DATA LISTING Block Start
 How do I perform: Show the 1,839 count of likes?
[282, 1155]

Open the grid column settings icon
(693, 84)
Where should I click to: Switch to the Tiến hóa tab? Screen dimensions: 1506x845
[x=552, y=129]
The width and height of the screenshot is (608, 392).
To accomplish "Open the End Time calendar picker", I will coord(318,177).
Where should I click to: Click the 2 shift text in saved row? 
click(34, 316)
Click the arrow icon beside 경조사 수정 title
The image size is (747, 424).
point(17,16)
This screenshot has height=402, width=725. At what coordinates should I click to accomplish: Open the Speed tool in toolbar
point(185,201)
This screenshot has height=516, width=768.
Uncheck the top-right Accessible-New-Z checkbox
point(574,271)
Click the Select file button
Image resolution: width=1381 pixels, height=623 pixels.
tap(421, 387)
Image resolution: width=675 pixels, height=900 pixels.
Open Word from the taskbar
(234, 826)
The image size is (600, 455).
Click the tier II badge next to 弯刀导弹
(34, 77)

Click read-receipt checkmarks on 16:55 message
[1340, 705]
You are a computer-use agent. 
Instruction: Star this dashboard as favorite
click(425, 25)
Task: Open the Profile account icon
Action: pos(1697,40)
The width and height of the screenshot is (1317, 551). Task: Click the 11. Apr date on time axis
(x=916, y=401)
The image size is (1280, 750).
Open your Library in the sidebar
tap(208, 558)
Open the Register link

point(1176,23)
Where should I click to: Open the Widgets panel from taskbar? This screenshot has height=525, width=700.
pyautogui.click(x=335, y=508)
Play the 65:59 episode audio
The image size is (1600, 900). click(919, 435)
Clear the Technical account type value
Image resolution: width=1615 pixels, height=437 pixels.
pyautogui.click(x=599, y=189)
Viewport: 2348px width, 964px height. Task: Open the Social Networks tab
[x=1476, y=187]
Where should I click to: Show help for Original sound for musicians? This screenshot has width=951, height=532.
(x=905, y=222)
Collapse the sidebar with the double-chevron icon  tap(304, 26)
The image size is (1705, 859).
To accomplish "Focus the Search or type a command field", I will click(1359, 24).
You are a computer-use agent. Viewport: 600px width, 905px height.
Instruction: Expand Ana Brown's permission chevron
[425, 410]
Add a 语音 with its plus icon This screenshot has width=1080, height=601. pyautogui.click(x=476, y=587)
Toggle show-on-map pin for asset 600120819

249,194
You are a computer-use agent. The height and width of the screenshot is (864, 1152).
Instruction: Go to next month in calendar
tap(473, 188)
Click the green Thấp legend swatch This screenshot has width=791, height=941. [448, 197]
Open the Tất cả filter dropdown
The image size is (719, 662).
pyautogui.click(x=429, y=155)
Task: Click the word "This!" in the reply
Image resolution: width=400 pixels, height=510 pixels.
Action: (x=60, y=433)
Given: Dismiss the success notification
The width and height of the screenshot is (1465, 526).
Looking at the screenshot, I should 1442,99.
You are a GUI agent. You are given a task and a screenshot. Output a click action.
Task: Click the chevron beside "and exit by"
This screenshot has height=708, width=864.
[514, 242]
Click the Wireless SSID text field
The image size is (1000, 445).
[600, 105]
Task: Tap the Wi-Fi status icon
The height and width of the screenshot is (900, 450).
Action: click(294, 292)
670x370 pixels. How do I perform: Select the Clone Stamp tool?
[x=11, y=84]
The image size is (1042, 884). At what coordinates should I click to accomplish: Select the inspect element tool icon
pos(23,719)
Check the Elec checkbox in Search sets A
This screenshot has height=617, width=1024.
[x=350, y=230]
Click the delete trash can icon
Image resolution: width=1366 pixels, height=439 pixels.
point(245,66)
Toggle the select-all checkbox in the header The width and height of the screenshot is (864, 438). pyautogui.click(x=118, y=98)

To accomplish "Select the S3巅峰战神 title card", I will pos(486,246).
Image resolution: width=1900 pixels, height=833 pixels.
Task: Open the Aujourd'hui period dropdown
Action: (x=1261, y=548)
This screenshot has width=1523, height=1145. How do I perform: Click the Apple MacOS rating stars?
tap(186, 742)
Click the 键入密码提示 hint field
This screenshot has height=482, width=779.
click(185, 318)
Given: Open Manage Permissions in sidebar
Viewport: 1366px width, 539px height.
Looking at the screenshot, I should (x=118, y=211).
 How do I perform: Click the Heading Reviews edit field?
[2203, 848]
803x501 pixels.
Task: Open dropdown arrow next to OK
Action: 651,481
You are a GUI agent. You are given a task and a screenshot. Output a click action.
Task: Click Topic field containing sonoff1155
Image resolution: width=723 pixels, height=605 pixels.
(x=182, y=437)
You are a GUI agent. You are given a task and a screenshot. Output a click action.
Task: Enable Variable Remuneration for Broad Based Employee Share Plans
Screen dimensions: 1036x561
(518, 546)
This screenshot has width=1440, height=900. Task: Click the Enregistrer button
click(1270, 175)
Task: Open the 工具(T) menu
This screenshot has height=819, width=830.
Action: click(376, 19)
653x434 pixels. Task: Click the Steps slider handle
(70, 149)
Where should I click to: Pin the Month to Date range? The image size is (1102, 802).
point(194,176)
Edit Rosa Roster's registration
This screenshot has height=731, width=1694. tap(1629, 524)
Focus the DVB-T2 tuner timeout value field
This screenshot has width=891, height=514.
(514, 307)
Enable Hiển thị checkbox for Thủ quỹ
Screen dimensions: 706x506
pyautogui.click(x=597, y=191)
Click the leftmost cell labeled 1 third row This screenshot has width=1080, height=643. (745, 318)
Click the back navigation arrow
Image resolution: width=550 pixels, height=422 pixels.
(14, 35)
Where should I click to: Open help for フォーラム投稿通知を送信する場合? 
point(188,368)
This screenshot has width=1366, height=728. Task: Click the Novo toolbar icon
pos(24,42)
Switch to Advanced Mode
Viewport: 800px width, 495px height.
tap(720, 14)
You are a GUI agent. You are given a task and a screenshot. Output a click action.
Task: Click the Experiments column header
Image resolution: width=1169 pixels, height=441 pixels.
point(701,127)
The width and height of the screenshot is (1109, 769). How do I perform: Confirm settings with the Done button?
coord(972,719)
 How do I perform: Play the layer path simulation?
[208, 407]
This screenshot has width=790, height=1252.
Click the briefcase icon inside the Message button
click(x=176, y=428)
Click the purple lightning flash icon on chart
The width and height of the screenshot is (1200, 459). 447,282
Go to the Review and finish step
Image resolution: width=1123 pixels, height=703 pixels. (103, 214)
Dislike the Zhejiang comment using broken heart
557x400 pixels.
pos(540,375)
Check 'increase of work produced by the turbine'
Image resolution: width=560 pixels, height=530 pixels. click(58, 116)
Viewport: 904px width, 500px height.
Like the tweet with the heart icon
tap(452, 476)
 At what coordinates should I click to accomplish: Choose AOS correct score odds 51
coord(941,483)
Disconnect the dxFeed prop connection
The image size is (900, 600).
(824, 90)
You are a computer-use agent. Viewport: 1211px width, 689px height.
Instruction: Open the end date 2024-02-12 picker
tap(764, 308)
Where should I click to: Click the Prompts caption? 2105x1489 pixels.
DATA LISTING Block End
PROBLEM: Please give back, exactly as it stands above, the stretch from the line with "Image resolution: width=400" through the line with "Toggle the select-all", and no line outside it.

SOLUTION FOR THIS EXERCISE:
Image resolution: width=400 pixels, height=510 pixels.
Action: (x=60, y=433)
Given: Dismiss the success notification
The width and height of the screenshot is (1465, 526).
Looking at the screenshot, I should 1442,99.
You are a GUI agent. You are given a task and a screenshot. Output a click action.
Task: Click the chevron beside "and exit by"
This screenshot has height=708, width=864.
[514, 242]
Click the Wireless SSID text field
The image size is (1000, 445).
[600, 105]
Task: Tap the Wi-Fi status icon
The height and width of the screenshot is (900, 450).
Action: click(294, 292)
670x370 pixels. How do I perform: Select the Clone Stamp tool?
[x=11, y=84]
The image size is (1042, 884). At what coordinates should I click to accomplish: Select the inspect element tool icon
pos(23,719)
Check the Elec checkbox in Search sets A
This screenshot has height=617, width=1024.
[x=350, y=230]
Click the delete trash can icon
Image resolution: width=1366 pixels, height=439 pixels.
point(245,66)
Toggle the select-all checkbox in the header The width and height of the screenshot is (864, 438). pyautogui.click(x=118, y=98)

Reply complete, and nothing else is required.